“Fox Stars Privately Expressed Disbelief About Election Fraud Claims. ‘Crazy Stuff.'”

NYT:

Newly disclosed messages and testimony from some of the biggest stars and most senior executives at Fox News revealed that they privately expressed disbelief about President Donald J. Trump’s false claims that the 2020 election was stolen from him, even though the network continued to promote many of those lies on the air.

The hosts Tucker Carlson, Sean Hannity and Laura Ingraham, as well as others at the company, repeatedly insulted and mocked Trump advisers, including Sidney Powell and Rudolph W. Giuliani, in text messages with each other in the weeks after the election, according to a legal filing on Thursday by Dominion Voting Systems. Dominion is suing Fox for defamation in a case that poses considerable financial and reputational risk for the country’s most-watched cable news network.

“Sidney Powell is lying by the way. I caught her. It’s insane,” Mr. Carlson wrote to Ms. Ingraham on Nov. 18, 2020.

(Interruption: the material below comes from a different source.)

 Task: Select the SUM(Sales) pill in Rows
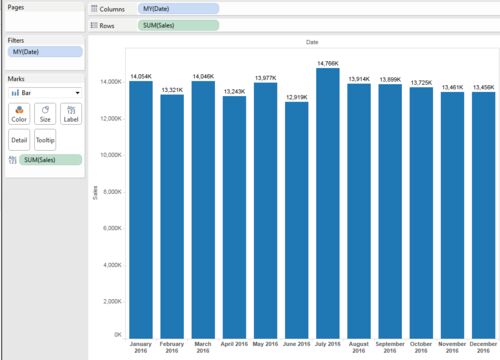coord(178,25)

Ms. Ingraham responded: “Sidney is a complete nut. No one will work with her. Ditto with Rudy.”

Mr. Carlson continued, “Our viewers are good people and they believe it,” he added, making clear that he did not.

The messages also show that such doubts extended to the highest levels of the Fox Corporation, with Rupert Murdoch, its chairman, calling Mr. Trump’s voter fraud claims “really crazy stuff.”

On one occasion, as Mr. Murdoch watched Mr. Giuliani and Ms. Powell on television, he told Suzanne Scott, chief executive of Fox News Media, “Terrible stuff damaging everybody, I fear.”

Dominion’s brief depicts Ms. Scott, whom colleagues have described as sharply attuned to the sensibilities of the Fox audience, as being well aware that Mr. Trump’s claims were baseless. And when another Murdoch-owned property, The New York Post, published an editorial urging Mr. Trump to stop complaining that he had been cheated, Ms. Scott distributed it widely among her staff. Mr. Murdoch then thanked her for doing so, the brief says.

The filing, in state court in Delaware, contains the most vivid and detailed picture yet of what went on behind the scenes at Fox News and its corporate parent in the days and weeks after the 2020 election, when the conservative cable network’s coverage took an abrupt turn.

Fox News stunned the Trump campaign on election night by becoming the first news outlet to declare Joseph R. Biden Jr. the winner of Arizona — effectively projecting that he would become the next president. Then, as Fox’s ratings fell sharply after the election and the president refused to concede, many of the network’s most popular hosts and shows began promoting outlandish claims of a far-reaching voter fraud conspiracy involving Dominion machines to deny Mr. Trump a second term.

In its defense, which was also filed with the court on Thursday, Fox argued that by covering Mr. Trump’s fraud claims, the network was doing what any media organization would: reporting and commenting on a matter of undeniable newsworthiness. And it noted that many of its programs did not endorse the claim that the election was stolen.

“In its coverage, Fox News fulfilled its commitment to inform fully and comment fairly,” its brief said. “Some hosts viewed the president’s claims skeptically; others viewed them hopefully; all recognized them as profoundly newsworthy.”

The law shields journalists from liability if they report on false statements, but not if they promote them.

Dominion said in its filing that not a single Fox witness had testified that he or she believed any of the allegations about Dominion.

In a statement on Thursday, a Fox spokeswoman said, “Dominion has mischaracterized the record, cherry-picked quotes stripped of key context and spilled considerable ink on facts that are irrelevant under black-letter principles of defamation law.”